I servizi segreti britannici, sempre secondo i documenti di Snowden, avrebbero contattato le agenzie italiane Aisi e l'Aise per parlare di attività di "controterrorismo".
La GCHQ "aspettava una risposta dall'Aisi su una proposta di collaborazione: gli italiani sembravano entusiasti, ma ostacoli legali potrebbero aver impedito loro di impegnarsi", è scritto nei documenti.
Gli 007 britannici avevano constatato "una frattura all'interno dei servizi italiani" che vengono definiti "incapaci e non disposti a collaborare tra di loro".

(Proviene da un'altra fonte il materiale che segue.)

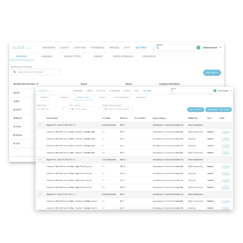Click the Add Vehicle button

pyautogui.click(x=212, y=73)
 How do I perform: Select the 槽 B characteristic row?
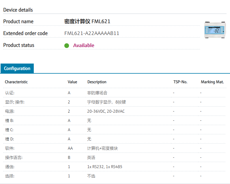[x=10, y=120]
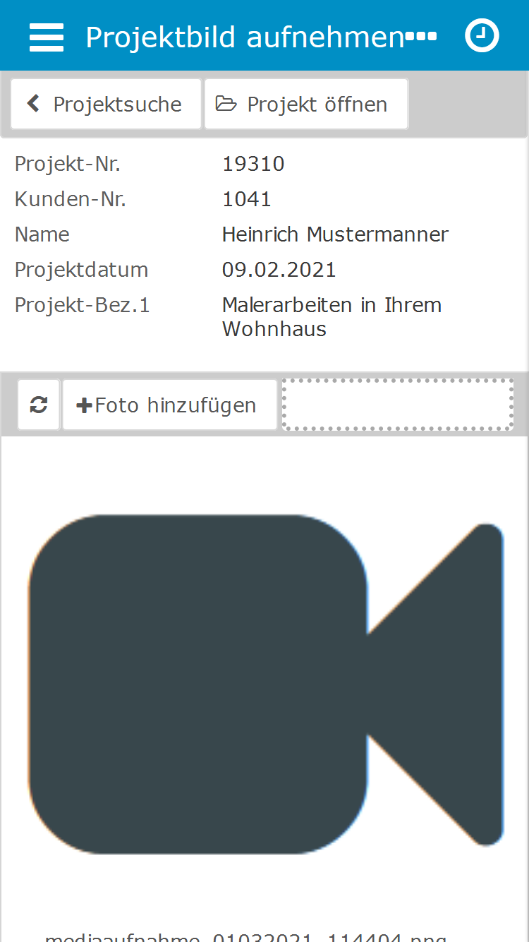Screen dimensions: 529x942
Task: Click the Projekt-Nr. field label
Action: 68,164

Fonti italiane di intelligence, citate nell'articolo del Guardian, hanno spiegato che la fase a cui ci si riferisce è quella dell'avvio e della messa in opera della recente riforma dei servizi iniziata nel 2007 e recentemente conclusa.
I documenti di Snowden, secondo l'intelligence italiana, dimostrano inoltre che i servizi del nostro Paese "sono più garantisti e che non sono disponibili ad andare oltre l'ordinamento".
Intanto Germania e Brasile hanno chiesto all'Assemblea generale dell'Onu di adottare una bozza di risoluzione per il diritto alla privacy nell'era digitale.
Nella bozza di risoluzione si sostiene che la raccolta illegale di dati personali "costituisce un atto altamente invadente".
La bozza di risoluzione, che non nomina i singoli Paesi, sarà discussa da una commissione dell'Assemblea generale incentrata sui diritti umani e sarà votata a fine mese.